Composer 2.5 keeps Kimi K2.5 as the base model but applies substantially heavier post-training. Cursor reports that 85% of the total compute budget went to their own reinforcement learning pipeline and post-training work. The model trained on 25 times more synthetic tasks than its predecessor and used more difficult reinforcement learning environments alongside targeted textual feedback.


In March 2026, Cursor faced community criticism when Composer 2's Kimi K2.5 base was discovered without being clearly disclosed. Cursor addressed this directly: the Composer 2.5 announcement named Kimi K2.5 in the opening paragraph.


Benchmark Results

Composer 2.5 scores 79.8% on SWE-Bench Multilingual and 63.2% on CursorBench v3.1. Cursor reports these results are competitive with Claude Opus 4.7 and GPT-5.5 on the same benchmarks, at approximately one-tenth the cost per token.


Standard pricing is $0.50 per million input tokens and $2.50 per million output tokens.
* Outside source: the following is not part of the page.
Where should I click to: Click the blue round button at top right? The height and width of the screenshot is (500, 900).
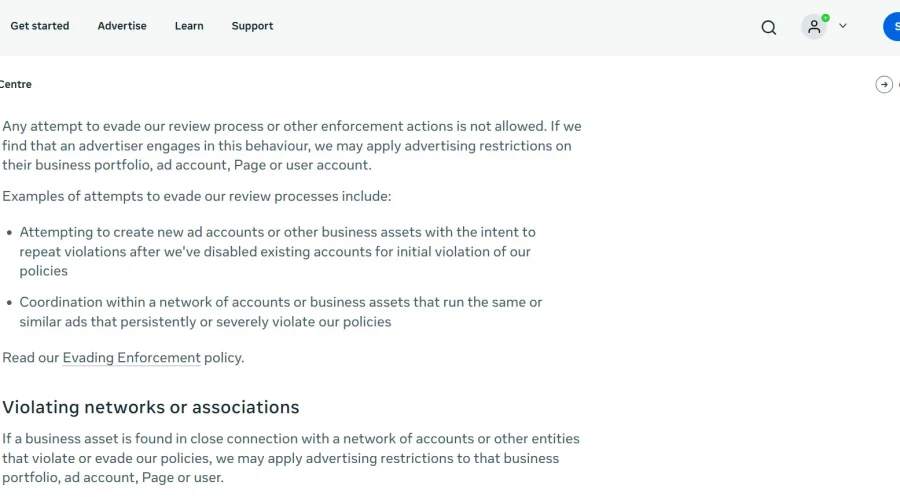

This makes extended coding sessions with Composer 2.5 significantly cheaper than comparable sessions with frontier models at full Opus or GPT-5.5 pricing.


What It Handles Better

Cursor specifically designed Composer 2.5 for longer coding jobs. The agent targets tasks that require sustained context over a long session: multi-file refactors, debugging sessions that span many tool calls, and implementation work that requires maintaining coherent state across dozens of steps.


For indie developers and smaller teams working within Cursor, the cost-performance profile is the main value proposition. The benchmark parity with more expensive frontier models, combined with pricing that makes extended sessions economically viable, makes it worth evaluating for production coding workflows.


Considerations for Engineering Teams

Benchmarks and production performance diverge. SWE-Bench Multilingual measures specific task completion, and your coding workflows may have different characteristics. Before adopting Composer 2.5 for production use, run a structured evaluation on representative tasks from your actual codebase.


The Kimi K2.5 attribution situation also illustrates a broader point about AI coding tools: the base model behind a product can change, and the post-training work that differentiates it may be substantial or minimal. Treat benchmark claims as a starting point for your own evaluation, not a final answer.